Parallelism and the Limits of Languages

While we make heavy use of the core of Clojure, we don't use its concurrency primitives (atoms, refs, STM, etc.) because a function like pmap doesn't have enough fine grained control for our needs. We opt instead to build our own concurrency abstractions in Clojure on top of the outstanding java.util.concurrent package.

 Once upon a time, in the days when RAM was not quite as cheap as it is now, I worked on a team that had a giant in-memory cache of data that it used to do various financial calculations. This data had, with the growth of the financial markets it represented, grown to be too big to fit into the memory of a standard server without having GC absolutely wreck the process. Having exhausted all minor efforts to tune the data, and not wanting to buy an actual supercomputer, the team turned to Azul, who at that time sold boxes with enough memory to fit our process and a fairly nifty no-pause GC. Great!
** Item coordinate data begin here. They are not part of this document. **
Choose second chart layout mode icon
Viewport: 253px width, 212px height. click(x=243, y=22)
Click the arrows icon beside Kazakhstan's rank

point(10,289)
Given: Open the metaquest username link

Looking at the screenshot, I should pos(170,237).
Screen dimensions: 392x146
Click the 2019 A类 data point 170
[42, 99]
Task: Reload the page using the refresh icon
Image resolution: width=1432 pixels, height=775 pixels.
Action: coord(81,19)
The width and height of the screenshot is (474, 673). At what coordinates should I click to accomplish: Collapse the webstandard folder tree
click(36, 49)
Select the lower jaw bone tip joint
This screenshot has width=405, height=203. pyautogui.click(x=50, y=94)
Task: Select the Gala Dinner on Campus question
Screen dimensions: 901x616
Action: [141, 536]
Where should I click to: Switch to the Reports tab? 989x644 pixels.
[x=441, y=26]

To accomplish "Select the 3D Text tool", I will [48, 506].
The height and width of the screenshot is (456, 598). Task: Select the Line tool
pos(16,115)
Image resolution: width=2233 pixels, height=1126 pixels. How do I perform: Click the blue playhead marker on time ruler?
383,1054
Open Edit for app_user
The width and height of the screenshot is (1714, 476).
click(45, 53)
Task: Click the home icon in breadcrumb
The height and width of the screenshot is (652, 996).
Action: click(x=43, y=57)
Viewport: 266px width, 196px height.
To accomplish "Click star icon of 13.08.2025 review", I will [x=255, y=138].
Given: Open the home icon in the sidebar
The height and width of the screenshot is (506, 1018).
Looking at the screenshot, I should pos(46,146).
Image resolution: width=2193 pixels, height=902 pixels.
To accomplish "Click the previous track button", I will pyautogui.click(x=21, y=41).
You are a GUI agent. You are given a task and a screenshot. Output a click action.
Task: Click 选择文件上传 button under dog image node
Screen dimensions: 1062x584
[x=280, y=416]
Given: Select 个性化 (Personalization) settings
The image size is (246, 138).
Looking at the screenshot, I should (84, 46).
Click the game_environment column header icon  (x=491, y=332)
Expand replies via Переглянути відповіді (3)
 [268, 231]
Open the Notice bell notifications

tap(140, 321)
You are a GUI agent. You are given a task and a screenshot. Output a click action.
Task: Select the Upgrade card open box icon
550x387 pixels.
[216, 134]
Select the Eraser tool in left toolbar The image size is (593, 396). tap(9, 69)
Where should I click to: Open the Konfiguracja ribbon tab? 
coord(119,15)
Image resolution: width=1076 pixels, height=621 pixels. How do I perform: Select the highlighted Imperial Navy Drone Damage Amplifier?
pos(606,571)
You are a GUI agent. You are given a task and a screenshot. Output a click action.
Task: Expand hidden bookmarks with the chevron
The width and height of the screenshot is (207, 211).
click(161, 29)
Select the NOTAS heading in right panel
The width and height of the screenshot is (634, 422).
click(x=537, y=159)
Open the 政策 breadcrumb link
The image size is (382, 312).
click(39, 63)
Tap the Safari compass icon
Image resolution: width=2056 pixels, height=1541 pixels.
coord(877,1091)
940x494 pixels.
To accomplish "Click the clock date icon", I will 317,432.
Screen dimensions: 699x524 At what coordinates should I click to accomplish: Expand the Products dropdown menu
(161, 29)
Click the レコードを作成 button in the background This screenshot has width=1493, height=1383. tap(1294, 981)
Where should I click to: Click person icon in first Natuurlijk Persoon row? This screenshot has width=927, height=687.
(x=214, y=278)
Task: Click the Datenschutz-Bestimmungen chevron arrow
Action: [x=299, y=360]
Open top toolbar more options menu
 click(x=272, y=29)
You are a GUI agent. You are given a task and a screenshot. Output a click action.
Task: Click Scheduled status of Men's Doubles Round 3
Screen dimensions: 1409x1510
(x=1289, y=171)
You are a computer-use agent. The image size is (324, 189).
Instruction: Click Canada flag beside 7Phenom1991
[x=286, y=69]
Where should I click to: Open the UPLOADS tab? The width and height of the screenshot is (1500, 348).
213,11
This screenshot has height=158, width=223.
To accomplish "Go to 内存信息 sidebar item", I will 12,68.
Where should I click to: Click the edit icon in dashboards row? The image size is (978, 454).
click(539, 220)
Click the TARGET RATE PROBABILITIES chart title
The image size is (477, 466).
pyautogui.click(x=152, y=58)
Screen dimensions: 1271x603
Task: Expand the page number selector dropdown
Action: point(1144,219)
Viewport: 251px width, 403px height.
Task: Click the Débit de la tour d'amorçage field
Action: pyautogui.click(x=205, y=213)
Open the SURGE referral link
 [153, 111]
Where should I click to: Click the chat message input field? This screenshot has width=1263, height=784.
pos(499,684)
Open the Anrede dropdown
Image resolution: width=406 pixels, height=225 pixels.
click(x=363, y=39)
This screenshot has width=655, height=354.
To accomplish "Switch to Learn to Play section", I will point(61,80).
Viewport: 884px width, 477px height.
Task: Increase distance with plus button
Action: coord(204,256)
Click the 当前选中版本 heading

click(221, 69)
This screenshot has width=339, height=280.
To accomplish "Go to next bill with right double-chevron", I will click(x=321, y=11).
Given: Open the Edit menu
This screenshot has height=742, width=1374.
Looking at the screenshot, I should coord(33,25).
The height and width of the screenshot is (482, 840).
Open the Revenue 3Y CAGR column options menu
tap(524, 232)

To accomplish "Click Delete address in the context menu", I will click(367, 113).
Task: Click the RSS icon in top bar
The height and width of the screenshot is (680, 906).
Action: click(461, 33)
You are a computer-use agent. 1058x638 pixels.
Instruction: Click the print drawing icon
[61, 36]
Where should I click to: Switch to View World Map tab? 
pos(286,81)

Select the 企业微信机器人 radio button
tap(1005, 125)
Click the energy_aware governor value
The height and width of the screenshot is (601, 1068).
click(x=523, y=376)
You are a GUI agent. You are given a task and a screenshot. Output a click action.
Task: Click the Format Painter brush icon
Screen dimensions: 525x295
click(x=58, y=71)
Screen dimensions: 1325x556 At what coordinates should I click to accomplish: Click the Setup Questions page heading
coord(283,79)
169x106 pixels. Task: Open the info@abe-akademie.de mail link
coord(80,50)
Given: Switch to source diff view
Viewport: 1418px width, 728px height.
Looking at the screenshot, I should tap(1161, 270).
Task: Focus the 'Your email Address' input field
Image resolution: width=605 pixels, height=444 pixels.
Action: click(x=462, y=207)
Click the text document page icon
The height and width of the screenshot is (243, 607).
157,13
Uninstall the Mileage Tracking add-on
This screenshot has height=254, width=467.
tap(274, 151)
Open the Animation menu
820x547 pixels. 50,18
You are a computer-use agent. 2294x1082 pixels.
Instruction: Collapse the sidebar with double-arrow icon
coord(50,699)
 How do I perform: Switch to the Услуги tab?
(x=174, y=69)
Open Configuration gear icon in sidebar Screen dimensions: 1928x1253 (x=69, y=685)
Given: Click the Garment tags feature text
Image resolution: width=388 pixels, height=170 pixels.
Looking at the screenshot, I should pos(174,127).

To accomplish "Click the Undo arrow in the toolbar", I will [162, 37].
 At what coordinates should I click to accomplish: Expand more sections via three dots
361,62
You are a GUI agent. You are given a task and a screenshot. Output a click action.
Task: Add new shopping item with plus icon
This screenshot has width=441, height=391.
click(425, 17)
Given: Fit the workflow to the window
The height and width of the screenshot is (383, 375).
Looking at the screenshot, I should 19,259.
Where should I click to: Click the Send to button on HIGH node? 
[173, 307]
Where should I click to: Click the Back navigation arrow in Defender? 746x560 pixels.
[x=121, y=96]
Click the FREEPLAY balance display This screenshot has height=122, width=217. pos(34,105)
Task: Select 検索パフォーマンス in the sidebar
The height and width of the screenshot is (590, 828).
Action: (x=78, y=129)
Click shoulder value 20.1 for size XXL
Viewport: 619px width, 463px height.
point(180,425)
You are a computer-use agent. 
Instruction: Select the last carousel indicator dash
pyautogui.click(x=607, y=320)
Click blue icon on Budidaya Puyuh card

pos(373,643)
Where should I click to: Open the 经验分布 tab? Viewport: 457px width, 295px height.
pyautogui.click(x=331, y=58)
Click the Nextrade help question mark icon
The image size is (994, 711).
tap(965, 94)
Except there was one catch: instead of having the super fast CPUs we were used to, it had hundreds of tiny little slow cores (with rather crappy fpus). And on these hundreds of tiny little cpus our code was very, very slow. So we set out to parallelize.

When you're forced into parallelism at that level of detail, you quickly realize how difficult it is to have a generic way of doing it. The fact that languages like scala and clojure will allow you to just say "apply this logic over the collection in parallel" is very cool, and a great way for developers to dip their toes in parallel processing of their collection data. But it breaks down quickly when you are talking about vastly different types of data running in vastly different types of computation. If you need to eke out every ounce of performance, you want every computation to be tuned to the right batch size and the right number of threads, and the size of the thread pool for task X may depend on whether it tends to run at the same time as task Y or task Z. Don't forget that task Z, if requested, must be prioritized above all else. The size of the batches themselves may depend on the type of object inside them, and how that affects the cache lines of the processor you're running on. Oh, and of course, you're not just tuning this for prod, it has to at least run to completion on your integration boxes and they are of course slightly different processors. And don't forget, your developers aren't writing code on Azul boxes, they're writing code on desktops with 2 cores each; threading even the test data to a pool of 50 doesn't make any sense, but they still need to run things in parallel or they'll never see the stupid threading bugs they added when they forgot to use concurrent data structures.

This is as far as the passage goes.